A tribal chieftain who attended the meeting told Pravda, on condition of anonymity, said that though they had already told the political administration that they would assist the Pakistan army during the operation but on Sunday, especially, the chieftains of Balalzai and other sub-casts of the Mahsud tribe were called for the meeting at Razmak where the Pakistan army and US commandos have set up camps. During the meeting the tribal elders were told that the operation would be carried out keeping in view the Pashtun cultural and Islamic values and if resisted then the people of the area would have to suffer and without any discrimination the area might come under US sorties.

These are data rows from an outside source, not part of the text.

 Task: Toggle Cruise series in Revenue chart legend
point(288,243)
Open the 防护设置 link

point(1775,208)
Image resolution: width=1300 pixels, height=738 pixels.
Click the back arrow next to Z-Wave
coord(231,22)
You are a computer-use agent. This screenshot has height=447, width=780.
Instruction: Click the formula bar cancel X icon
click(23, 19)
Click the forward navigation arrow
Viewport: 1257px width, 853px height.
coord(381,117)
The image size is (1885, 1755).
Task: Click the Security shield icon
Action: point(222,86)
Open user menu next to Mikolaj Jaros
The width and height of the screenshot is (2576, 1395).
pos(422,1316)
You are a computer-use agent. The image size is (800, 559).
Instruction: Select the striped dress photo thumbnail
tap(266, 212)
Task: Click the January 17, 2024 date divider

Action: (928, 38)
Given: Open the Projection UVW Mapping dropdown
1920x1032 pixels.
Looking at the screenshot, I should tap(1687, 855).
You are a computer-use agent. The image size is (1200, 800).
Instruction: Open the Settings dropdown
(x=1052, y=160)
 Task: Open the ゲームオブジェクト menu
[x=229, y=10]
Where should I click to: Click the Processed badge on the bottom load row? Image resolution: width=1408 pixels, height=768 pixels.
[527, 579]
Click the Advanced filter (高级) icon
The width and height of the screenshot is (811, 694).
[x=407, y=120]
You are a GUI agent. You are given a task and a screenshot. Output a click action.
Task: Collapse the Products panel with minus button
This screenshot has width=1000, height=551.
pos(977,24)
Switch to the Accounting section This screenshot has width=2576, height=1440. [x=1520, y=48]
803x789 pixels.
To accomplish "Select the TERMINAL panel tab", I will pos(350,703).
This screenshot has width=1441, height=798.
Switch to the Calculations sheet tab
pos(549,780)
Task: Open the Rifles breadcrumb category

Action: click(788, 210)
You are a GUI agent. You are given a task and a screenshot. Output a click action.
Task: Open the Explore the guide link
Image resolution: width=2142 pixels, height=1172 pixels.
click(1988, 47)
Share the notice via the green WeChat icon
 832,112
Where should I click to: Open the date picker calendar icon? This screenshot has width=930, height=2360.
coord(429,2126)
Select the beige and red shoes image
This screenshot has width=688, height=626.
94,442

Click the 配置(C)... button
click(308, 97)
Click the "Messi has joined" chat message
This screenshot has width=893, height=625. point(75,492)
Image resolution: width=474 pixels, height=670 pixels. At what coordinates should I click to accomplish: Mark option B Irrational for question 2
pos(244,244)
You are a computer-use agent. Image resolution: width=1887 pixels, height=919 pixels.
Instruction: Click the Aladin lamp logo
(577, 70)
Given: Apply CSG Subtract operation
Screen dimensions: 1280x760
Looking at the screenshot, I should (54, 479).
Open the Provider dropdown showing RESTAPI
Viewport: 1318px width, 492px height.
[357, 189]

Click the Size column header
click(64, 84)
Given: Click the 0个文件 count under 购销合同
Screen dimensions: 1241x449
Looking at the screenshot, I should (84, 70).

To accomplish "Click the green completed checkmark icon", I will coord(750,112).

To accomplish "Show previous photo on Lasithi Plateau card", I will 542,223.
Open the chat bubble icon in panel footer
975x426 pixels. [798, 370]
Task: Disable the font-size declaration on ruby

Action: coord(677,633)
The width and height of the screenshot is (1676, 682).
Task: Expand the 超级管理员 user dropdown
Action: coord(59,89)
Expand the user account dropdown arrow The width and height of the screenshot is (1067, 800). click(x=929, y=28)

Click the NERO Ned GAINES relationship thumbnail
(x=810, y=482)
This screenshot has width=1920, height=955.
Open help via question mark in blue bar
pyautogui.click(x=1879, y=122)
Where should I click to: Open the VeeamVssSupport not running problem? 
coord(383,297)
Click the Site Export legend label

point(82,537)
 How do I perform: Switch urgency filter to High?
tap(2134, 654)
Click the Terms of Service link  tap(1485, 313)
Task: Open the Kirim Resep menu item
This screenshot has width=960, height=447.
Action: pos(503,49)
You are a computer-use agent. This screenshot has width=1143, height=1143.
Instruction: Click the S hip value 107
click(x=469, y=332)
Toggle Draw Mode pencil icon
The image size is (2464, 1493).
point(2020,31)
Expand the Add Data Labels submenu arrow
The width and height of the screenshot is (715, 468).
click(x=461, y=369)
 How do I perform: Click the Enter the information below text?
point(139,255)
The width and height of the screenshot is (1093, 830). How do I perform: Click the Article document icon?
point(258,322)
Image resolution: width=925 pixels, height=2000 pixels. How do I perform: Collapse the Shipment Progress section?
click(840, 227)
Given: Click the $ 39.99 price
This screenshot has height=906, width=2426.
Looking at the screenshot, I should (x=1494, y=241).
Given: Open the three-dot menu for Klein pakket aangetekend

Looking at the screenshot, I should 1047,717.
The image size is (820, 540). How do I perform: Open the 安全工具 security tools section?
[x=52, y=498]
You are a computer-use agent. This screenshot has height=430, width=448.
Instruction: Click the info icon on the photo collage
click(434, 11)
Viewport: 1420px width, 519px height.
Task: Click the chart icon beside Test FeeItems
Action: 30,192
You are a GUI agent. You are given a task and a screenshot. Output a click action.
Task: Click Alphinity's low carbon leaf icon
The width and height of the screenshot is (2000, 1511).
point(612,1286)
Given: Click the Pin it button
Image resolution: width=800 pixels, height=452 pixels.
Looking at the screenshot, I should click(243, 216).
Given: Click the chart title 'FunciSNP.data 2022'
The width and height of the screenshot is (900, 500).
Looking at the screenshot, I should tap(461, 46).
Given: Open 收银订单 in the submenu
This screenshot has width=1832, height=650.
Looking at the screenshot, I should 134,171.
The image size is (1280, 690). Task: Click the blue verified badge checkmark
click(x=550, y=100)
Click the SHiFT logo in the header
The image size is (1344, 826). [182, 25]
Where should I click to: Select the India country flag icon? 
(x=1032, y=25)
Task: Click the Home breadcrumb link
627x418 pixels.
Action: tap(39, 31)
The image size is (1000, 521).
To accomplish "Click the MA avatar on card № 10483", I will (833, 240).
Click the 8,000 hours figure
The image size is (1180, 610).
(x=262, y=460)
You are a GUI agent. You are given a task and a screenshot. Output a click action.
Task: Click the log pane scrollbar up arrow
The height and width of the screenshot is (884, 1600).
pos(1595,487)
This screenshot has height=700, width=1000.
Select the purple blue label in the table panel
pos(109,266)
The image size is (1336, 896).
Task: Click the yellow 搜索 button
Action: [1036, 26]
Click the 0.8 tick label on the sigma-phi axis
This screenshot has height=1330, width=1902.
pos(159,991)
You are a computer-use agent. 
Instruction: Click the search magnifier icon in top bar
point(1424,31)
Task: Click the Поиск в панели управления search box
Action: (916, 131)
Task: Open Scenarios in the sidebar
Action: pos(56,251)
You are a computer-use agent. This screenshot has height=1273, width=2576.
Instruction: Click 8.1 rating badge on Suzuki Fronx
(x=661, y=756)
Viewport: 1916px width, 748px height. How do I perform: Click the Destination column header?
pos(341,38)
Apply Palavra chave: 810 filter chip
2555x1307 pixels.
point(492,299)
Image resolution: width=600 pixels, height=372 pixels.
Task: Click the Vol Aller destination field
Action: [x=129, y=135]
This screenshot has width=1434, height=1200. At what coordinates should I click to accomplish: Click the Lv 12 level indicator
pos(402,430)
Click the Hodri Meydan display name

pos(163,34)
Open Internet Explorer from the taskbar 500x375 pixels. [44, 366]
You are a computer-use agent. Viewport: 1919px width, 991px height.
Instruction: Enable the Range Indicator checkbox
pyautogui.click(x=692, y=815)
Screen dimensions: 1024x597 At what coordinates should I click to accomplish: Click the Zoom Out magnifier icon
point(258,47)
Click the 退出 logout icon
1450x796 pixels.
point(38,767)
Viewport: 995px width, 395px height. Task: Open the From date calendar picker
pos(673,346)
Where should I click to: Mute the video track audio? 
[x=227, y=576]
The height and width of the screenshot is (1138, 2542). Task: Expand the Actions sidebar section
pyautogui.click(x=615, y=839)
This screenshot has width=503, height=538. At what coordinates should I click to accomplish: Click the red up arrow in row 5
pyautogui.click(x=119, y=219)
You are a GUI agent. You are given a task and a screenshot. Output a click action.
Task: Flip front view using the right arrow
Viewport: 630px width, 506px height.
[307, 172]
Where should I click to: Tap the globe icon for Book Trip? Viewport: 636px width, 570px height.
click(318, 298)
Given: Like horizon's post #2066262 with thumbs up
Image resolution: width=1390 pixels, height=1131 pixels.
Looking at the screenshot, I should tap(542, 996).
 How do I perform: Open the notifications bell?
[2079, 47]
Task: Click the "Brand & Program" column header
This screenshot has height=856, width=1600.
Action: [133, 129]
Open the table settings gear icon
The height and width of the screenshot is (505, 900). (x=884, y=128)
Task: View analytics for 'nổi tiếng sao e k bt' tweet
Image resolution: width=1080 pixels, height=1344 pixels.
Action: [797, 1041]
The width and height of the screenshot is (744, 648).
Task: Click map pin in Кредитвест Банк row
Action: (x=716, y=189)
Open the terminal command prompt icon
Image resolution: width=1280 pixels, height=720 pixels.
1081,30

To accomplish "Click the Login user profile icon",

This tribal area could not produce wheat for being a mountainous terrain and the political administration had time and again used it as a tool against the tribes to keep them under control and a British colonial draconian law called the 40 Frontier Crimes Regulations (FCR). Under the 40 FCR the political agent, an appointee of the Pakistan federal government, could arrest any body of the tribal area and put him behind bars for three years without any right to appeal and could be extended for another three years.

Another inhumane section of the 40 FCR allows the political agent to seal all the business points and arrest as many as he could even in the settled area governed by the provincial government for the crime committed by any of the fellow tribesman.

The tribal chieftains, already under such pressures, were also asked to extend all possible help to the army and share any information regarding the manoeuvring of any al-Qaeda men in the area.

A chieftain, on condition of anonymity said, that they were told that there were enough information to establish that the al-Qaeda men have used the Shawal area, Tangai, Janata, Lataka, Pir Ghar, Bospa, Zarmilana, Barmal and Angor Ada in South Waziristan Agency to infiltrate into Pakistan from Afghanistan during the heavy US-led sorties in Zawar Killi area some 30 km southeast of Khost and the caves complex.

The chieftains were also told that the troops would also patrol during the night and US Apache attack helicopters would be used so none should try to hamper the operation.

Strict measures have also been taken at all the check posts and Afghan refugees are forbidden to travel in South Waziristan Agency. There were also reports that another group of US commandos have also reached Wana, the agency headquarters, late Saturday night to take part in the operation.

Showing resentment over the presence of foreigners in the tribal area a check post of the US-led coalition forces was set on fire by some unidentified residents of tribal area in the wee hours on Sunday. The post was set up in Afghan territory adjacent to the Pakistani border, which was located in the Larr area of Afghanistan and was set up to check the traffic, travelling from and to South Waziristan while using a strip of Afghanistan.

"There was no body in the check post when put on fire as the coalition troops used to evacuate the post at dusk," said a security official requesting anonymity.

The anti-American elements in the tribal areas have issued a new threat "of killing those helping the US troops”.

Large posters appeared Friday in Miranshah, North Waziristan Agency, threatening death to anyone who helped US troops hunting fleeing al-Qaeda and Taliban militants. The posters read "Killing anybody helping the American commandoes is acceptable".

A local journalist, Rehmatullah Khan said the posters have been issued by a previously unknown body calling itself Mujahideen-i-Waziristan. "This is first time we're hearing about this group. We don't know who is behind it."

This is not the first time that such handouts have been issued against the US and its allies during the six-month-old Afghan unrest. On different occasions and places, Taliban supporters have given vent to their feelings through such posters and pamphlets.

The sentiments in the semi-autonomous tribal areas flared up after reports of joint Pak-US operation. Different dissenting tribesmen have made it clear they do not want to see foreign troops on their soil. Reports say religious scholars in their Friday sermons in the tribal areas, flayed the Pakistani government for allegedly allowing foreign troops on its territory.

Witnesses said the posters, which read "murder of anybody helping American commandos is justified", were pasted on the walls of houses and shops in the northwestern town of Miranshah. Security agencies have been searching the area for months for al-Qaeda and Taliban militants fleeing from US-led military forces in Afghanistan.